▶ **Stored records**
━━━━━━━━━━━━━━━━

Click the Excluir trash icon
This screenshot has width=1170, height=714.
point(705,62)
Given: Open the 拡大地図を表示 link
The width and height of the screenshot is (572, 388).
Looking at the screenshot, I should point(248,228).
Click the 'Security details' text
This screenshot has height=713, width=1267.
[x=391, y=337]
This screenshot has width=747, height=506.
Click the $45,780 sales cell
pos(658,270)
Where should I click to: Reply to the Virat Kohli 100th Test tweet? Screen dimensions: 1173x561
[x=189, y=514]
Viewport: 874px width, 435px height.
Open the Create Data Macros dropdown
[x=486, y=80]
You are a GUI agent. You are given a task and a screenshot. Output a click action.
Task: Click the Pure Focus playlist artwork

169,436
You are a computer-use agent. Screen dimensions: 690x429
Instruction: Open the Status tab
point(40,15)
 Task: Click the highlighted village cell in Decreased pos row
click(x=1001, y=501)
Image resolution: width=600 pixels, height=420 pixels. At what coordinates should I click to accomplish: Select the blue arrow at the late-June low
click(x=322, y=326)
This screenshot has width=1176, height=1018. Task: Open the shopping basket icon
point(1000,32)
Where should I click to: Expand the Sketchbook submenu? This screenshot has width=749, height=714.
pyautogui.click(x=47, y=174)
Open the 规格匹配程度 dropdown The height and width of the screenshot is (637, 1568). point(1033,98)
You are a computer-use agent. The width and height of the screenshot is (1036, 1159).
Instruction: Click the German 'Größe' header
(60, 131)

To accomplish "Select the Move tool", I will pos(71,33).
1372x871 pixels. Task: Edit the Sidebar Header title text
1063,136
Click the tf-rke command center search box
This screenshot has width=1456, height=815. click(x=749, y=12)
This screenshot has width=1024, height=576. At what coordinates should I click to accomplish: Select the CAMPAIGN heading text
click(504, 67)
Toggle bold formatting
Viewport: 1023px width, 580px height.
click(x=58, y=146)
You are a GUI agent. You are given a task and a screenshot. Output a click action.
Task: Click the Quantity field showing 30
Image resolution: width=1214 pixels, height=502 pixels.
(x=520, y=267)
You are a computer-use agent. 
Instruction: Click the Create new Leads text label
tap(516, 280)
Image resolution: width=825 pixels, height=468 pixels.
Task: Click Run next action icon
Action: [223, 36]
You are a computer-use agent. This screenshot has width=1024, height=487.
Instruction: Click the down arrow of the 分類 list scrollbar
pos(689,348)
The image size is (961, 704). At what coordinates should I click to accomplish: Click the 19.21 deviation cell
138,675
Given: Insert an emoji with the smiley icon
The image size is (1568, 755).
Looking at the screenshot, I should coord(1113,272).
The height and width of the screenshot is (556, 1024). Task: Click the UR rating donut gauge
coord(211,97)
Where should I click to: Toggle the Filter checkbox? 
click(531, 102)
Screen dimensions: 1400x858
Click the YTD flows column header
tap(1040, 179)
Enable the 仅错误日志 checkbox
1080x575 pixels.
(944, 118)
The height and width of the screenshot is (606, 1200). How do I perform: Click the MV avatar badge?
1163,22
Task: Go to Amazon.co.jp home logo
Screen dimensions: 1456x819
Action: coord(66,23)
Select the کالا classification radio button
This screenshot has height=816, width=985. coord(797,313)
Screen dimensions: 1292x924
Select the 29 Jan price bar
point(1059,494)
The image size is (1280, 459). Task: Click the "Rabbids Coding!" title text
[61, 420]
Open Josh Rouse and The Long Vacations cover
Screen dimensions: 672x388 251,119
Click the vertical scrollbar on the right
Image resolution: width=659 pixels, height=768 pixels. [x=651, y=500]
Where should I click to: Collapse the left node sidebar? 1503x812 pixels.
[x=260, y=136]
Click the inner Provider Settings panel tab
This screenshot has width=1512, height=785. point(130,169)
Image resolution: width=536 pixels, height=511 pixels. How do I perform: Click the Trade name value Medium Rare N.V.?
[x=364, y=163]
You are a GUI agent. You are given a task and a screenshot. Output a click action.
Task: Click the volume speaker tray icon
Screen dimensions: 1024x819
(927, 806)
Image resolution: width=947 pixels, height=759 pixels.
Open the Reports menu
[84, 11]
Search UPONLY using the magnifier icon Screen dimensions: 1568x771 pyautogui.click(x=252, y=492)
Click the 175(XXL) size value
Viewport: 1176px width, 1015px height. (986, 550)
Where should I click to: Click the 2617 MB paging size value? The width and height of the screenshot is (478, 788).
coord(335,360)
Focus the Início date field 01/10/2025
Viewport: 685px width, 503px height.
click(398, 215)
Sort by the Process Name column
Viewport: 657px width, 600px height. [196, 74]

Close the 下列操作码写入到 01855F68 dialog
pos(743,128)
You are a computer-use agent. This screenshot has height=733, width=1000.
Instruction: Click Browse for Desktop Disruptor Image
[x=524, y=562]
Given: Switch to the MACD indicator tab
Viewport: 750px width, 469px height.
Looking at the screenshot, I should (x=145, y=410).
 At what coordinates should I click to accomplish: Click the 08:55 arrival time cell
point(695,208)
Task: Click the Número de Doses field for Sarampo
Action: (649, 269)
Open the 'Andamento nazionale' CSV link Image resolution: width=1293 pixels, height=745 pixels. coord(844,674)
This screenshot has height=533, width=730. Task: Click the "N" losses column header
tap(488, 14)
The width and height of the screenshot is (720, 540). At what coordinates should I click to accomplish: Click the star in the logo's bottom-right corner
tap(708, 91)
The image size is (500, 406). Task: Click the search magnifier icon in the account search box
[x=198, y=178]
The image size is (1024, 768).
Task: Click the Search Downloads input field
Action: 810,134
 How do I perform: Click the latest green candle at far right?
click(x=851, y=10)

━━━━━━━━━━━━━━━━

Beginning with the first line above, transcribe all of the data exactly.

Click the Excluir trash icon
This screenshot has width=1170, height=714.
point(705,62)
Given: Open the 拡大地図を表示 link
The width and height of the screenshot is (572, 388).
Looking at the screenshot, I should point(248,228).
Click the 'Security details' text
This screenshot has height=713, width=1267.
[x=391, y=337]
This screenshot has width=747, height=506.
Click the $45,780 sales cell
pos(658,270)
Where should I click to: Reply to the Virat Kohli 100th Test tweet? Screen dimensions: 1173x561
[x=189, y=514]
Viewport: 874px width, 435px height.
Open the Create Data Macros dropdown
[x=486, y=80]
You are a GUI agent. You are given a task and a screenshot. Output a click action.
Task: Click the Pure Focus playlist artwork

169,436
You are a computer-use agent. Screen dimensions: 690x429
Instruction: Open the Status tab
point(40,15)
 Task: Click the highlighted village cell in Decreased pos row
click(x=1001, y=501)
Image resolution: width=600 pixels, height=420 pixels. At what coordinates should I click to accomplish: Select the blue arrow at the late-June low
click(x=322, y=326)
This screenshot has width=1176, height=1018. Task: Open the shopping basket icon
point(1000,32)
Where should I click to: Expand the Sketchbook submenu? This screenshot has width=749, height=714.
pyautogui.click(x=47, y=174)
Open the 规格匹配程度 dropdown The height and width of the screenshot is (637, 1568). point(1033,98)
You are a computer-use agent. The width and height of the screenshot is (1036, 1159).
Instruction: Click the German 'Größe' header
(60, 131)

To accomplish "Select the Move tool", I will pos(71,33).
1372x871 pixels. Task: Edit the Sidebar Header title text
1063,136
Click the tf-rke command center search box
This screenshot has width=1456, height=815. click(x=749, y=12)
This screenshot has width=1024, height=576. At what coordinates should I click to accomplish: Select the CAMPAIGN heading text
click(504, 67)
Toggle bold formatting
Viewport: 1023px width, 580px height.
click(x=58, y=146)
You are a GUI agent. You are given a task and a screenshot. Output a click action.
Task: Click the Quantity field showing 30
Image resolution: width=1214 pixels, height=502 pixels.
(x=520, y=267)
You are a computer-use agent. 
Instruction: Click the Create new Leads text label
tap(516, 280)
Image resolution: width=825 pixels, height=468 pixels.
Task: Click Run next action icon
Action: [223, 36]
You are a computer-use agent. This screenshot has width=1024, height=487.
Instruction: Click the down arrow of the 分類 list scrollbar
pos(689,348)
The image size is (961, 704). At what coordinates should I click to accomplish: Click the 19.21 deviation cell
138,675
Given: Insert an emoji with the smiley icon
The image size is (1568, 755).
Looking at the screenshot, I should coord(1113,272).
The height and width of the screenshot is (556, 1024). Task: Click the UR rating donut gauge
coord(211,97)
Where should I click to: Toggle the Filter checkbox? 
click(531, 102)
Screen dimensions: 1400x858
Click the YTD flows column header
tap(1040, 179)
Enable the 仅错误日志 checkbox
1080x575 pixels.
(944, 118)
The height and width of the screenshot is (606, 1200). How do I perform: Click the MV avatar badge?
1163,22
Task: Go to Amazon.co.jp home logo
Screen dimensions: 1456x819
Action: coord(66,23)
Select the کالا classification radio button
This screenshot has height=816, width=985. coord(797,313)
Screen dimensions: 1292x924
Select the 29 Jan price bar
point(1059,494)
The image size is (1280, 459). Task: Click the "Rabbids Coding!" title text
[61, 420]
Open Josh Rouse and The Long Vacations cover
Screen dimensions: 672x388 251,119
Click the vertical scrollbar on the right
Image resolution: width=659 pixels, height=768 pixels. [x=651, y=500]
Where should I click to: Collapse the left node sidebar? 1503x812 pixels.
[x=260, y=136]
Click the inner Provider Settings panel tab
This screenshot has width=1512, height=785. point(130,169)
Image resolution: width=536 pixels, height=511 pixels. How do I perform: Click the Trade name value Medium Rare N.V.?
[x=364, y=163]
You are a GUI agent. You are given a task and a screenshot. Output a click action.
Task: Click the volume speaker tray icon
Screen dimensions: 1024x819
(927, 806)
Image resolution: width=947 pixels, height=759 pixels.
Open the Reports menu
[84, 11]
Search UPONLY using the magnifier icon Screen dimensions: 1568x771 pyautogui.click(x=252, y=492)
Click the 175(XXL) size value
Viewport: 1176px width, 1015px height. (986, 550)
Where should I click to: Click the 2617 MB paging size value? The width and height of the screenshot is (478, 788).
coord(335,360)
Focus the Início date field 01/10/2025
Viewport: 685px width, 503px height.
click(398, 215)
Sort by the Process Name column
Viewport: 657px width, 600px height. [196, 74]

Close the 下列操作码写入到 01855F68 dialog
pos(743,128)
You are a computer-use agent. This screenshot has height=733, width=1000.
Instruction: Click Browse for Desktop Disruptor Image
[x=524, y=562]
Given: Switch to the MACD indicator tab
Viewport: 750px width, 469px height.
Looking at the screenshot, I should (x=145, y=410).
 At what coordinates should I click to accomplish: Click the 08:55 arrival time cell
point(695,208)
Task: Click the Número de Doses field for Sarampo
Action: (649, 269)
Open the 'Andamento nazionale' CSV link Image resolution: width=1293 pixels, height=745 pixels. coord(844,674)
This screenshot has height=533, width=730. Task: Click the "N" losses column header
tap(488, 14)
The width and height of the screenshot is (720, 540). At what coordinates should I click to accomplish: Click the star in the logo's bottom-right corner
tap(708, 91)
The image size is (500, 406). Task: Click the search magnifier icon in the account search box
[x=198, y=178]
The image size is (1024, 768).
Task: Click the Search Downloads input field
Action: 810,134
 How do I perform: Click the latest green candle at far right?
click(x=851, y=10)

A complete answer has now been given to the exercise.